OT has suffered for a long time because there were no real standards and no one stepping up to develop standards.  Each object vendor seemed to be doing their own thing.  Facilitated by Chris Stone, Some of the object vendors got together and formed the OMG (Object Management Group). 

One of the most confusing things about OT are all of the new terms, jargon, and acronyms.  Every new technology has it's share of buzzwords that you need to learn and understand but OT has a much higher share of buzzwords.  The two letters OO together seem to encourage more and more ?OO? acronyms.  To put an end to this plethora of acronyms, the OMG decided to call the paradigm OT, or Object Technology.

The following is a list of commonly used OOT acronyms:

Standards committee terms

OMG                          -Object Management Group

ODMG                       -Object Database Management Group

CORBA                      -Common Object Request Broker Architecture

OMT                           -Object Modeling Technique

General Object-Oriented Terms

OOA                           -Object-oriented Analysis

OOD                           -Object-oriented Design

OOPL                         -Object-oriented Programming Language

OOPS                          -Object-oriented Programming Systems

OODBMS                  -Object-oriented Database management system

OO                              -Object-oriented

OT                               -Object-oriented Technology

Object-Oriented Programming Languages

Beginning with modeling languages such as SIMULA, many object-oriented programming languages (OOPL) have evolved, being incorporated into Object-oriented database systems.  In their 1993 specifications endorsed C++ and Smalltalk.  For programming to be considered object oriented it must use encapsulation, inheritance, and polymorphism.

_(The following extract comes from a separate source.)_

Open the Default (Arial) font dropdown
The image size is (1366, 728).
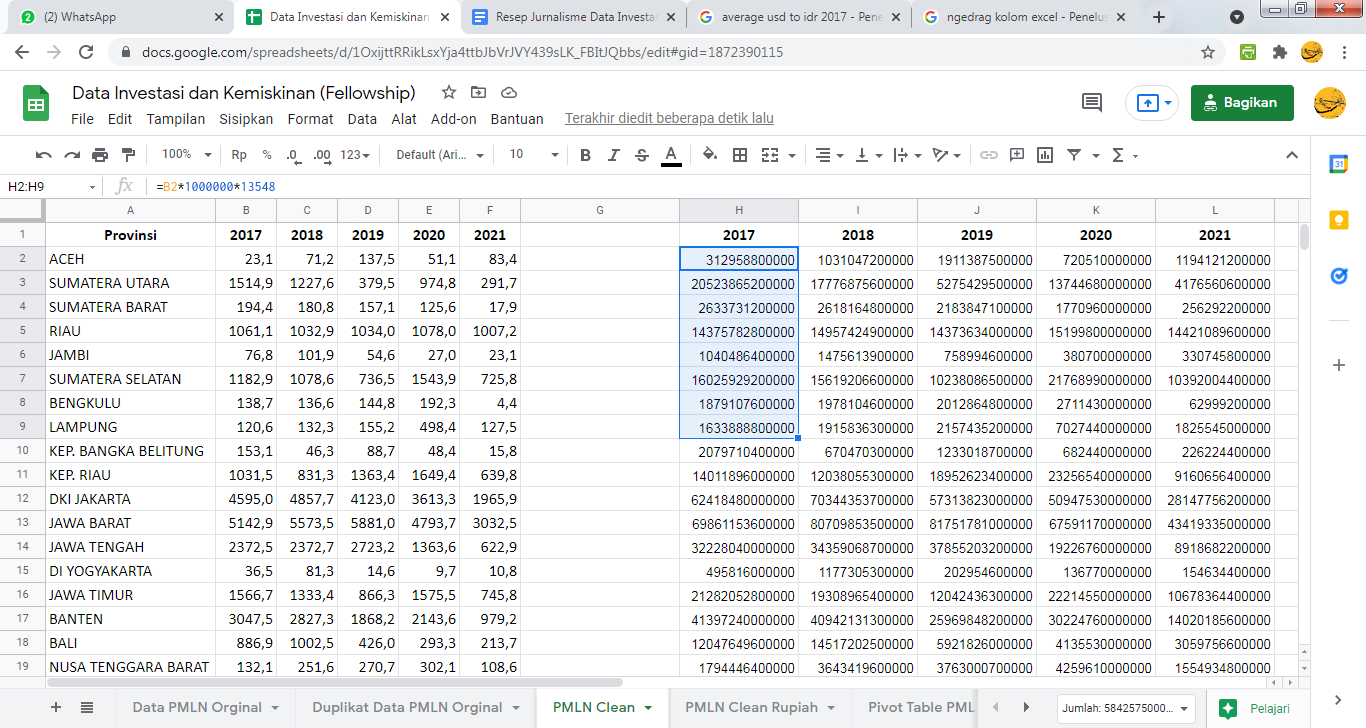point(440,155)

C++ has emerged as the most dominant  object-oriented language.  C++ is really an extension of C language which is not object-oriented in nature.  Object technology purists will be quick to point out that C++ is not a pure object-oriented language, and as anyone who uses C++ will tell you it is very difficult to learn and master.  C++ actually got its name from the C programming language, where the double plus sign (++) is used to add  a variable, and since C++ is the next extension of C, the ++ was added to the name.

Incrementing a counter

Cobol:    ADD 1 TO COUNTER.

Basic:   counter = counter + 1;

C:        counter++;

Smalltalk, on the other hand, is a pure object-oriented language which makes the programmer follow the OT methodology. Smalltalk is easier to learn than C++ and because of its nature most colleges and universities have endorsed it as the standard teaching language.  Most students learn Smalltalk as their first object language and then move on to learn other OOPLs.